# [ASSIGNMENT]
Please rewrite the passage of the nanoparticle article that opens with "Among bacteria there" and closes with "aerobically and anaerobically.", updating every "pathogens" to "microbes".

# [DOCUMENT EXCERPT]
*-*-*

A new study conducted by researchers from Switzerland has suggested that nanoparticles can eliminate bacteria resistant to antibiotics.

Scientists from the Swiss Federal Laboratories for Materials Science and Technology (EMPA) and the Swiss Federal Institute of Technology in Zurich (ETH) are currently developing nanoparticles which would detect and kill multi-resistant pathogens that hide inside our body cells.

According to scientists, due to the increased resistance to antibiotics, bacteria can cause life-threatening infections in humans.

Among bacteria there are some particularly tricky pathogens that penetrate into cells and are invisible to the human system and thus antibiotics cannot tackle them. This is how they survive even when the body’s defense is alerted.

These particular pathogens among many others include multi-resistant staphylococci (MRSA) which can cause severe illnesses such as sepsis or pneumonia.

Staphylococcus is a bacterial genus consisting of bacteria which appear spherical (cocci), and form in grape-like clusters under the microscope. They are facultative anaerobic organisms capable of growth both aerobically and anaerobically.

Staphylococci can retreat into cells of the skin, connective tissue, bones and even the immune system. The mechanism of this persistence is not yet fully understood.

Bacteria belonging to this genus are mostly harmless germs that can be found on skin and mucous membranes. However, under optimal conditions the bacteria attack the body and can cause severe inflammation or even lead to a toxic shock and sepsis.

The increasing number of staphylococcal infections that no longer respond to treatment with antibiotics is particularly uncertain.

*-*-*

# [DATA SHOWN]
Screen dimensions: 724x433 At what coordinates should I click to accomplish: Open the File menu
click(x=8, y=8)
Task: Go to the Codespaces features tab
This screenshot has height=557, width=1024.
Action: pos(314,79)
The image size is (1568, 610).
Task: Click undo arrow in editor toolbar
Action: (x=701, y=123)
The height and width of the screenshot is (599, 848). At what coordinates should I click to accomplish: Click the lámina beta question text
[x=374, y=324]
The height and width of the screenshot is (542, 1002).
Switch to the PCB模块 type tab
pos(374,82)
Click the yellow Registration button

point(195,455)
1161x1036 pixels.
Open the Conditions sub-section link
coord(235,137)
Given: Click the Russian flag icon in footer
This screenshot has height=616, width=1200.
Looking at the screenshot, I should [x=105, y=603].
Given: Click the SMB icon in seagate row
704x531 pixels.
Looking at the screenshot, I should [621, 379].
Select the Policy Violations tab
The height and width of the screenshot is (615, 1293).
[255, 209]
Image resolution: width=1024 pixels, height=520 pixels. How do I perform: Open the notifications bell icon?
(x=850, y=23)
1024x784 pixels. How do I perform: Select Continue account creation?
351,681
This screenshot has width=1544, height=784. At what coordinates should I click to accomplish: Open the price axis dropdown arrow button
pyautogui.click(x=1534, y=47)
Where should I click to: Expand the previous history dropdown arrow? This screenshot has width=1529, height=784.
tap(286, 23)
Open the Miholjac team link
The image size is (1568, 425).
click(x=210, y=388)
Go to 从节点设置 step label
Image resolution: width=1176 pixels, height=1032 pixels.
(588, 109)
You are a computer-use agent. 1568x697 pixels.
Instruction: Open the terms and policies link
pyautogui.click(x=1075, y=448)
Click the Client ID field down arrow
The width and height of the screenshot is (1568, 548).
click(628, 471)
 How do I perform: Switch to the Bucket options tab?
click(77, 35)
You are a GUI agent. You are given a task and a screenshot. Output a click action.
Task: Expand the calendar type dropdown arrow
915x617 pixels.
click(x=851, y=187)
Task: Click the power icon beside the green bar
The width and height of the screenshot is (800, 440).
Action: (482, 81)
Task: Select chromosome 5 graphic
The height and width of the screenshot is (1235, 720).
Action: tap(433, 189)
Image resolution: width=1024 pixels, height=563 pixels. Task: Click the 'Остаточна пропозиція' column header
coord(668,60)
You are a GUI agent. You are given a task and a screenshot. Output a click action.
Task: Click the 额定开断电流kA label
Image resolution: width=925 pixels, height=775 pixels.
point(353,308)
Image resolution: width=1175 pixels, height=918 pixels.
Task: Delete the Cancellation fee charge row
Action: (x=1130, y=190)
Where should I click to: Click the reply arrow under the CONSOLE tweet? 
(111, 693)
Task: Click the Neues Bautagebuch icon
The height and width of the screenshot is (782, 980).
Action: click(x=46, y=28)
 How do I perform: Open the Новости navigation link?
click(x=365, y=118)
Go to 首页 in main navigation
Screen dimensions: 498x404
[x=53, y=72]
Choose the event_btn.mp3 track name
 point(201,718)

*-*-*

# [TASK ANSWER]
Among bacteria there are some particularly tricky microbes that penetrate into cells and are invisible to the human system and thus antibiotics cannot tackle them. This is how they survive even when the body’s defense is alerted.

These particular microbes among many others include multi-resistant staphylococci (MRSA) which can cause severe illnesses such as sepsis or pneumonia.

Staphylococcus is a bacterial genus consisting of bacteria which appear spherical (cocci), and form in grape-like clusters under the microscope. They are facultative anaerobic organisms capable of growth both aerobically and anaerobically.